My main use case for Hugging Face is to download open-source models and train on a local machine. We use Hugging Face Transformers for simple and fast integration in our applications and AI-based applications. We also use Hugging Face Spaces to deploy and test applications.
A specific example of how I have used Hugging Face in one of my projects is that we have downloaded Llama models, and currently, there is a model from AI for Bharat, which is a voice model. They have deployed the model on Hugging Face to test, and we have also downloaded the model from Hugging Face and used it locally for customer support and voice agents. I have covered everything from models to Hugging Face Spaces and Transformers as well, including the single-click deployment that it offers on SageMaker.
The best features Hugging Face offers are Transformers and Spaces to deploy the app in clicks.
What I like most about Transformers and Spaces is the ease of use. Hugging Face is like a Git repository, so it is very helpful and easy to use.
Hugging Face has positively impacted my organization because we can deploy open-source applications for testing on Spaces, and one of the main things is the models that it provides and the number of open-source models to compare with. The main part is that it offers inference as well for free for many of the models, so we can use it directly in our applications with a few lines of code.

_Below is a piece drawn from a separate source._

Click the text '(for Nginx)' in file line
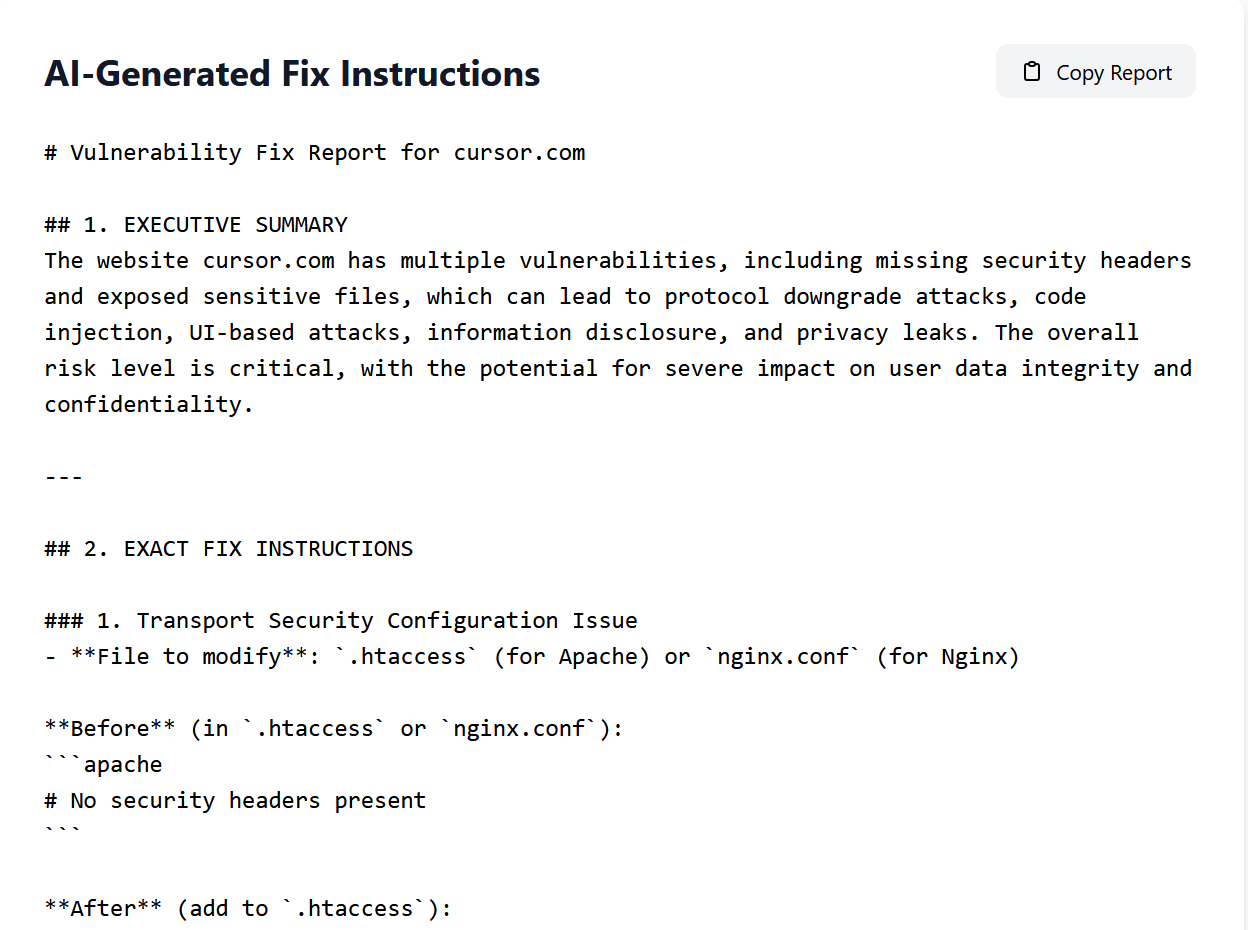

Everything is pretty much sorted in Hugging Face, but it could be improved if there was an AI chatbot or an AI assistant in Hugging Face platform itself, which can guide you through the whole platform, making it easier for the user.
I have been using Hugging Face for three years, and for the past two years, I have been using it on a daily basis for work-related activities, using Hugging Face Spaces, models, and many more features.

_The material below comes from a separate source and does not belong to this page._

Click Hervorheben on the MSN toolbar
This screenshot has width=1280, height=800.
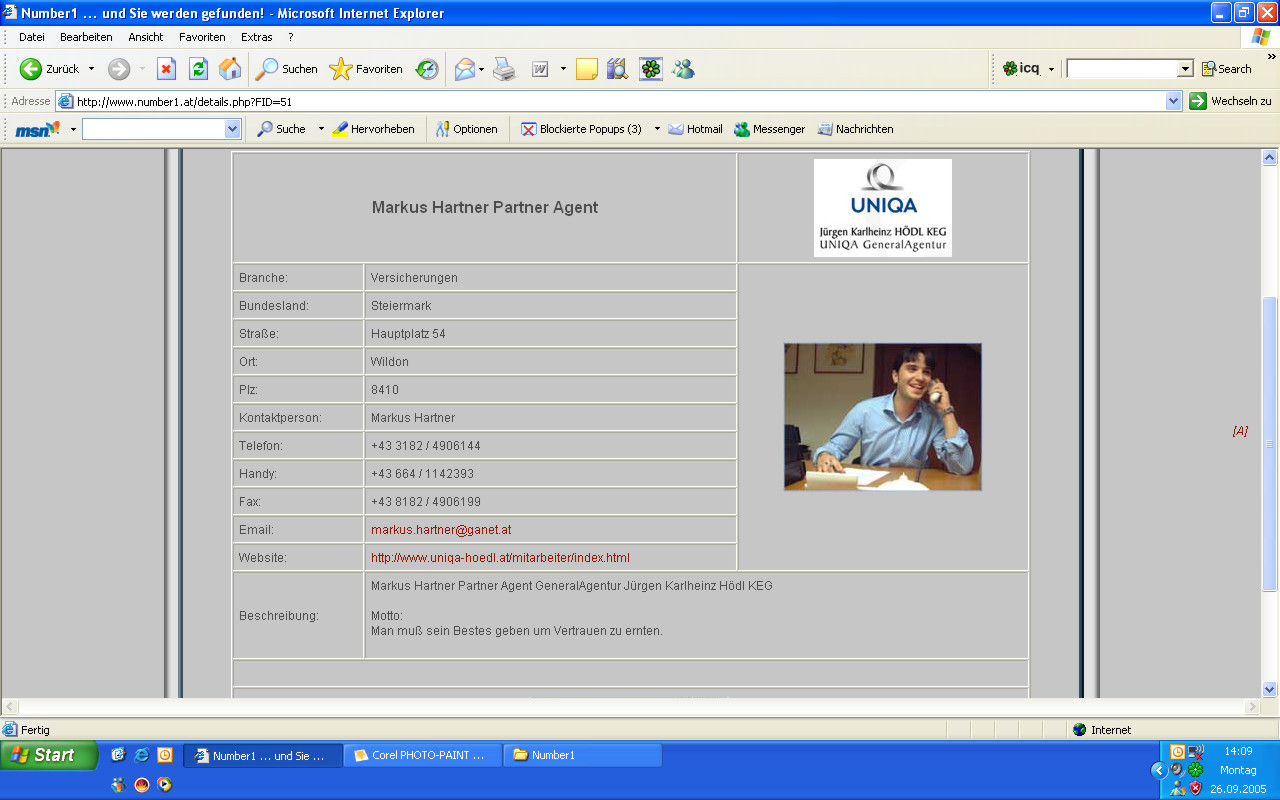373,129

Hugging Face is pretty stable, and we have not seen any downtime.
Scalability of Hugging Face is good, and there are no limitations.
We have not had a chance to interact with customer support, but I feel it would be very good.
We actually started with Hugging Face itself and did not use a different solution.
We have seen a return on investment, as the number of employees has been reduced because most of the things are getting automated using Hugging Face and AWS.
Before choosing Hugging Face, we have not actually evaluated other options; we found out it was good, so we are using it.
We have seen improved productivity and time saved from using Hugging Face; for a task that would have taken six hours, it saved us five hours, and we completed it in one hour with the plug-and-play integration of inference and everything, using the few lines of code that Hugging Face provides.
I would recommend Hugging Face to others looking into using it because it is easy to integrate and plug-and-play.
My company does not have a business relationship with this vendor other than being a customer.
Hugging Face is good overall, and I give this review a rating of eight out of ten.